## 選ばれた抜粋
_ _ _ _ _

入院医療における「身体拘束の縮小・廃止」のためには「病院長の意識・決断」が非常に重要―入院・外来医療分科会(3)
2023.7.7.(金)
入院医療においても「身体拘束」を可能な限り縮小・廃止していくべきである—。
その際、病院のトップ、つまり院長が「身体拘束の縮小・廃止」に向けて強いリーダーシップを発揮し、対策を計画・実施していくことが極めて重要である—。
7月6日に開催された診療報酬調査専門組織「入院・外来医療等の調査・評価分科会」(以下、入院・外来医療分科会)では、こういった議論も行われました(同日の【急性期充実体制加算】に関する記事はこちら、地域包括ケア病棟に関する記事はこちら)。
認知症患者では身体拘束の割合が高くなる、多職種チームでの対応が重要だが・・・
2024年度の診療報酬改定では「医療分野での身体拘束の縮小・廃止」も最重要論点の1つに位置づけられます。
また、実質的に「初回の本格論議」となった7月6日の入院・外来医療分科会でも、入院医療の「横断的事項」として、入退院支援などに先んじて「身体拘束の縮小・廃止」が一番手の議題に上がりました。

_ _ _ _ _

## 与えられた情報

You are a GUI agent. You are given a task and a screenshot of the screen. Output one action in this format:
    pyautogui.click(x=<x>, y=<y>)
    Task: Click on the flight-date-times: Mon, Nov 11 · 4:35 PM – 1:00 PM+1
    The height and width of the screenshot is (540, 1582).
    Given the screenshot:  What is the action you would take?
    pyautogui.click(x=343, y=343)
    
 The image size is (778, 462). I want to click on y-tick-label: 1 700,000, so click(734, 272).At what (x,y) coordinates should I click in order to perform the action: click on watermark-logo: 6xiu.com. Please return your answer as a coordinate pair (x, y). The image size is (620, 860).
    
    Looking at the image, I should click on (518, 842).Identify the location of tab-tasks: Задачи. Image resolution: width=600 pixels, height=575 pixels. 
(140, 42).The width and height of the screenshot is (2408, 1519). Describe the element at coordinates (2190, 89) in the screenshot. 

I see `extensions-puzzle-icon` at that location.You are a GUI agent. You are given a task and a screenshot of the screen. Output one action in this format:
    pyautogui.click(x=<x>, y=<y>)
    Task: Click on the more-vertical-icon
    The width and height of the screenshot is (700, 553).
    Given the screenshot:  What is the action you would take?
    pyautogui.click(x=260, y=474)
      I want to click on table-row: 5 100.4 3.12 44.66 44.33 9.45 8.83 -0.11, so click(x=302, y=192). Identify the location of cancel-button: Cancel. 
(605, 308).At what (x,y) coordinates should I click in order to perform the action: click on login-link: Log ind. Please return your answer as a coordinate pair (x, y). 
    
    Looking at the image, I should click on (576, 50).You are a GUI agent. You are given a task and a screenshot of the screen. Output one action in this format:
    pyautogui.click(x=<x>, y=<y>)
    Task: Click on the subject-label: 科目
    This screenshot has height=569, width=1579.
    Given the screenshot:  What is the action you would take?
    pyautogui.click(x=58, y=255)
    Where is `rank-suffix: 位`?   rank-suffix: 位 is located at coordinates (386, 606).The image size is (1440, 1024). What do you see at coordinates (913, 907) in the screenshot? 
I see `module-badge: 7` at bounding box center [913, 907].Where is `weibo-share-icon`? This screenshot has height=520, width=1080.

_ _ _ _ _

## 課題の条件
身体拘束についての記事を「2023.7.7.(金)」から「病棟に関する記事はこちら)。」まで、「リーダーシップ」を「指導力」に差し替えて書き直してください。 上の行は記事の内容とは関係ありません。

## 課題への解答
2023.7.7.(金)
入院医療においても「身体拘束」を可能な限り縮小・廃止していくべきである—。
その際、病院のトップ、つまり院長が「身体拘束の縮小・廃止」に向けて強い指導力を発揮し、対策を計画・実施していくことが極めて重要である—。
7月6日に開催された診療報酬調査専門組織「入院・外来医療等の調査・評価分科会」(以下、入院・外来医療分科会)では、こういった議論も行われました(同日の【急性期充実体制加算】に関する記事はこちら、地域包括ケア病棟に関する記事はこちら)。